**DATASET RECORDS**
·····

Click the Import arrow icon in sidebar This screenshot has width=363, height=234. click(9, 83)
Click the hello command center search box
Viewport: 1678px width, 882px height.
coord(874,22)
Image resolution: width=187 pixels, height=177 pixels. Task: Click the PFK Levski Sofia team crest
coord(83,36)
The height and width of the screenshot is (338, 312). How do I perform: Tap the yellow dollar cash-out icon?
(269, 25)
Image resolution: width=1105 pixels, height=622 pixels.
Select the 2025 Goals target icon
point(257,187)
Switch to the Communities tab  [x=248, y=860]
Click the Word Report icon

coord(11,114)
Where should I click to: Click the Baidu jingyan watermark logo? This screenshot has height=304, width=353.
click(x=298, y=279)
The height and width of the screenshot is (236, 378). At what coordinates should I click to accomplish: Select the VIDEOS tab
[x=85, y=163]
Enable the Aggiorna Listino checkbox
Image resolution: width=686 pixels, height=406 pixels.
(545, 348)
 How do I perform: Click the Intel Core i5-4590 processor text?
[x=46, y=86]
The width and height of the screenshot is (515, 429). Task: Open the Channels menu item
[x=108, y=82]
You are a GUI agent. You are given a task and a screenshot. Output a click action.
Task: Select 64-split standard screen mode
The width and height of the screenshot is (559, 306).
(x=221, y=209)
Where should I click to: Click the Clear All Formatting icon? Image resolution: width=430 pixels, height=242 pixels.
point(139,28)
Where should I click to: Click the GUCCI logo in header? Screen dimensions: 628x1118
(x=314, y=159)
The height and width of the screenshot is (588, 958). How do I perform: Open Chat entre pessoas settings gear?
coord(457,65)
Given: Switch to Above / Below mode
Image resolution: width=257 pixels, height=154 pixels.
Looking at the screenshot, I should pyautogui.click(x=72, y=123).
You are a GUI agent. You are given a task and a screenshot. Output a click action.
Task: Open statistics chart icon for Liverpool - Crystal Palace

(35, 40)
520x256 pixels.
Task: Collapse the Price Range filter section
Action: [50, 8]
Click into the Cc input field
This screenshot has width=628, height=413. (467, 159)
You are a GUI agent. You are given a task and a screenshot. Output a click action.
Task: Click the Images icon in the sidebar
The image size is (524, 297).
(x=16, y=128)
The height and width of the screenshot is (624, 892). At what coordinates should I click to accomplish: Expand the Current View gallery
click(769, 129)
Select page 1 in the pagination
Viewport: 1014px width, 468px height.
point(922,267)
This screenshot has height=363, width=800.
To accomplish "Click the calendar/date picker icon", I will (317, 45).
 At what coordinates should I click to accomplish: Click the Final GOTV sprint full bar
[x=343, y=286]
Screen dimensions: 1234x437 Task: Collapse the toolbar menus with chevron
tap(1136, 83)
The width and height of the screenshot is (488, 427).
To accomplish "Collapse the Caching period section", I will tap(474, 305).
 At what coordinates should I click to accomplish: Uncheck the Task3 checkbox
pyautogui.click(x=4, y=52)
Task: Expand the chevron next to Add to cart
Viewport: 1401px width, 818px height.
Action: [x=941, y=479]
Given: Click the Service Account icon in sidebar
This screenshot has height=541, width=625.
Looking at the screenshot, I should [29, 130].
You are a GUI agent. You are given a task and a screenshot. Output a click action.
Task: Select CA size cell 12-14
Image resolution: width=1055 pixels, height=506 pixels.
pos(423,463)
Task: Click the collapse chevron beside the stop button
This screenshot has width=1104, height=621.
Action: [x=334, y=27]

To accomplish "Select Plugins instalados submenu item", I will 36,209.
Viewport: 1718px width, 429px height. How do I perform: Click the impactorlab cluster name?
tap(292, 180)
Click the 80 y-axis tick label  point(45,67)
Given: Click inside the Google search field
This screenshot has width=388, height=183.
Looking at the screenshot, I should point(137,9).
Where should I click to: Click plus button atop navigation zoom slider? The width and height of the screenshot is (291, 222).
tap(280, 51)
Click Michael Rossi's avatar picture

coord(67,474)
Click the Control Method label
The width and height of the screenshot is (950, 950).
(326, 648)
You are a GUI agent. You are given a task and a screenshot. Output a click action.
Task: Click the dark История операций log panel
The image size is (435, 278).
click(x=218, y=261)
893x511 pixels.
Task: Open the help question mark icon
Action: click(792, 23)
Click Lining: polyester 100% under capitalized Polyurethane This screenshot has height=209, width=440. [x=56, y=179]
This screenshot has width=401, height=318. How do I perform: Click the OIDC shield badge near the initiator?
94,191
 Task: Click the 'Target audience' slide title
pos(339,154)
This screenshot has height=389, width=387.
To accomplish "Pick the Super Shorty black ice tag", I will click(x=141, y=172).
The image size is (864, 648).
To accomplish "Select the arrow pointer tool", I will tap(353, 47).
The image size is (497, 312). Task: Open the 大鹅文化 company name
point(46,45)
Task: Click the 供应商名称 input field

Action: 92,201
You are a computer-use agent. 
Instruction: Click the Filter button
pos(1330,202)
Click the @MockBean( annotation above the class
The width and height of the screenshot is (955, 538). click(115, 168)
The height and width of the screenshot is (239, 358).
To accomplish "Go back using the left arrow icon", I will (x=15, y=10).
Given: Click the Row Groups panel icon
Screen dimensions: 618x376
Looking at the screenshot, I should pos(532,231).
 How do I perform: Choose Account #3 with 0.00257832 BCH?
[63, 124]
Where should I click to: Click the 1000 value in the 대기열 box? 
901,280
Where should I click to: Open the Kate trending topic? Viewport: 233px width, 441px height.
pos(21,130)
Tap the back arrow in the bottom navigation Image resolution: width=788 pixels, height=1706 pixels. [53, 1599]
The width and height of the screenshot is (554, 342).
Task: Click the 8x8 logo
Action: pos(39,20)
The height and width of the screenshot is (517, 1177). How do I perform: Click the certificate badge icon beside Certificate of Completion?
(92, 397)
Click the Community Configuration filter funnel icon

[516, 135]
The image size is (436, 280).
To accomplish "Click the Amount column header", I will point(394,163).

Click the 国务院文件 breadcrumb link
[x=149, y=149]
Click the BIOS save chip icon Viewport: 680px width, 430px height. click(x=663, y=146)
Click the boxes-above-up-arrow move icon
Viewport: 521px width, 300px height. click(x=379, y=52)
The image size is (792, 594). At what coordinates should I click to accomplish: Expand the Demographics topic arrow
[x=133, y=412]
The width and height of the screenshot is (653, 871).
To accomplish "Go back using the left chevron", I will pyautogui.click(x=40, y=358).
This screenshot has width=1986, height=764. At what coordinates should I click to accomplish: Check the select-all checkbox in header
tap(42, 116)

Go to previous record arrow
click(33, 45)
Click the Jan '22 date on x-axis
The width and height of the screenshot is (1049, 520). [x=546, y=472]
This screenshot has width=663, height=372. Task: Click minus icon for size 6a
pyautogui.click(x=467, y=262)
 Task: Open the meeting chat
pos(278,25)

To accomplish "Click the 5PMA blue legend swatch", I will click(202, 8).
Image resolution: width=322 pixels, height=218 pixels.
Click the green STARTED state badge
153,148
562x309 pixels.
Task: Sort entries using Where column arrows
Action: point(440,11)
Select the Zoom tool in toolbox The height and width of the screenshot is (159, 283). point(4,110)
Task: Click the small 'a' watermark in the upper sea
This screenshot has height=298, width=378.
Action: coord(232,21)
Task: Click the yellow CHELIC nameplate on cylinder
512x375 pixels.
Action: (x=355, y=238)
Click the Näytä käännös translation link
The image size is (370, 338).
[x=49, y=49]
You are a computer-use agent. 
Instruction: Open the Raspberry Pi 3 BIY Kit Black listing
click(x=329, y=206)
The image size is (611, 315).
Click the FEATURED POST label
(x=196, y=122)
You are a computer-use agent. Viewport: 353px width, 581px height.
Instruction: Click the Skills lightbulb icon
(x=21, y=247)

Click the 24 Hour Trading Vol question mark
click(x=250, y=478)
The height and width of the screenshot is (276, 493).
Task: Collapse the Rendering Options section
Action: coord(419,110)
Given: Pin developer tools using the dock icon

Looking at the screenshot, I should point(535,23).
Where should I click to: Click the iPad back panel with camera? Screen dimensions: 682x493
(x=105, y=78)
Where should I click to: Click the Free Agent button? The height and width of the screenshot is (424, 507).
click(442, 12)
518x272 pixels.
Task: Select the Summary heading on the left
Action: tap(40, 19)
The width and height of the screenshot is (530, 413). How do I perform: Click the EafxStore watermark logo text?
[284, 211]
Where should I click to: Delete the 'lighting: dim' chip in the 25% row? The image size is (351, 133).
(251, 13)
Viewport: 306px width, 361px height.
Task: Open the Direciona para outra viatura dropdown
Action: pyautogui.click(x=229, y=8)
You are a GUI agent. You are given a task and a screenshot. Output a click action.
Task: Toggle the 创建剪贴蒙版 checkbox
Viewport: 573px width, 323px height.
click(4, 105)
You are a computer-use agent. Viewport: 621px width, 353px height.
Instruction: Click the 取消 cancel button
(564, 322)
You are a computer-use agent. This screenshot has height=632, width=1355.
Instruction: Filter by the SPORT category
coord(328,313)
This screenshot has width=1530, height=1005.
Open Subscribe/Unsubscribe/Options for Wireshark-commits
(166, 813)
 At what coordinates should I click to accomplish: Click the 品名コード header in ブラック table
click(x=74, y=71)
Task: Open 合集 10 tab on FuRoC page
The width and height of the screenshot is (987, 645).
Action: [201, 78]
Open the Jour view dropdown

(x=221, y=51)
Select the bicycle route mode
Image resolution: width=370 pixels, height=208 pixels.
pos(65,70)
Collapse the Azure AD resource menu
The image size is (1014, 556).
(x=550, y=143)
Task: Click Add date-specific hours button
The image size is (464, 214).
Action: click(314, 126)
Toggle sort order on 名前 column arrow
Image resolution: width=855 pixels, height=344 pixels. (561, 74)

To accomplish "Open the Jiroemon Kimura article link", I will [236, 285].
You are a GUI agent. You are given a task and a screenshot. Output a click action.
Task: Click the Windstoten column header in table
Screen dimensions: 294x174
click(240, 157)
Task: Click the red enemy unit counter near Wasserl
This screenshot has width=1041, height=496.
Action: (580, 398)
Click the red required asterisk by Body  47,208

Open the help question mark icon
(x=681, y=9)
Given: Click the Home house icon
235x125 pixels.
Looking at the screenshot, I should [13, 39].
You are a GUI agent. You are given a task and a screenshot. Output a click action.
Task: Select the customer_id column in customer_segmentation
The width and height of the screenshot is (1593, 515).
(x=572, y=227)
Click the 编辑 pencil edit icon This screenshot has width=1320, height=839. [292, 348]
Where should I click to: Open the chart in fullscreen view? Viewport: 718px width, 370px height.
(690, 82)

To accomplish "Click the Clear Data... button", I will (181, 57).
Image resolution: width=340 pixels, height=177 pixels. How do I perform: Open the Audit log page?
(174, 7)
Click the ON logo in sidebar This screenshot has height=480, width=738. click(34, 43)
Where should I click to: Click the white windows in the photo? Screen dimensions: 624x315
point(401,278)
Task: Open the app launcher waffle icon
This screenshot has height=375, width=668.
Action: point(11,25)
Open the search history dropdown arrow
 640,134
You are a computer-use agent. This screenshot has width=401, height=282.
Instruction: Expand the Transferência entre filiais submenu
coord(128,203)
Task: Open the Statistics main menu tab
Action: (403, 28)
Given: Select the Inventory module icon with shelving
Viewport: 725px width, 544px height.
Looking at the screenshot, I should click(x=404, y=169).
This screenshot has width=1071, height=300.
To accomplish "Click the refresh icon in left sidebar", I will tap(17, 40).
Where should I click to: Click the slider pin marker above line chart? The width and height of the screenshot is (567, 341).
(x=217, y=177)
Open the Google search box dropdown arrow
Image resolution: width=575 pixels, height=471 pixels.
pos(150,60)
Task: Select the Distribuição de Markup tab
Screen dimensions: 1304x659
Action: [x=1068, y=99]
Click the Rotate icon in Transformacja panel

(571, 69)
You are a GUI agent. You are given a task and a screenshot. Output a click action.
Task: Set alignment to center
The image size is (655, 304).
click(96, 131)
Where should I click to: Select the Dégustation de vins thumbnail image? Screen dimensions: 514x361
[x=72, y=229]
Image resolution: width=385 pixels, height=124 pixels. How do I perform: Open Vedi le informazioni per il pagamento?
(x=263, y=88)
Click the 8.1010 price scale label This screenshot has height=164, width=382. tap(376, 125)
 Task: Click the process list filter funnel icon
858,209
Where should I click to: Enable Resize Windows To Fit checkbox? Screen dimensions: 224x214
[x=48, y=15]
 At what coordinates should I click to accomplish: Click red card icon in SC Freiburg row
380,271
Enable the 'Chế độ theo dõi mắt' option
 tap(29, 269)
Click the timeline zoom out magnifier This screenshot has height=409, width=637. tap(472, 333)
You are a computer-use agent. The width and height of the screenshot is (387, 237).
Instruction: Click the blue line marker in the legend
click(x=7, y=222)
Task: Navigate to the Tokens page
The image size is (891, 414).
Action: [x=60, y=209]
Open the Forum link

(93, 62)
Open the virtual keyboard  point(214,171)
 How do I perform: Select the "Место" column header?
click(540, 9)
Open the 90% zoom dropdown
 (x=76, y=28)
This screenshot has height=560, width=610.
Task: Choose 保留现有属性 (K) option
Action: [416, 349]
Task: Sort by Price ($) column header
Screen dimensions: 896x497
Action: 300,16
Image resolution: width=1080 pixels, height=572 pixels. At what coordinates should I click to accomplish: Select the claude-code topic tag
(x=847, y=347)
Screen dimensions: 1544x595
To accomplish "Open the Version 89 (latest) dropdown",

·····

**WORK INSTRUCTION**
Please make your reply exactly the lines from the one containing "Screen dimensions: 1544x595" through the end of the entries above, and nothing more.

**ANSWER TO THE EXERCISE**
Screen dimensions: 1544x595
To accomplish "Open the Version 89 (latest) dropdown",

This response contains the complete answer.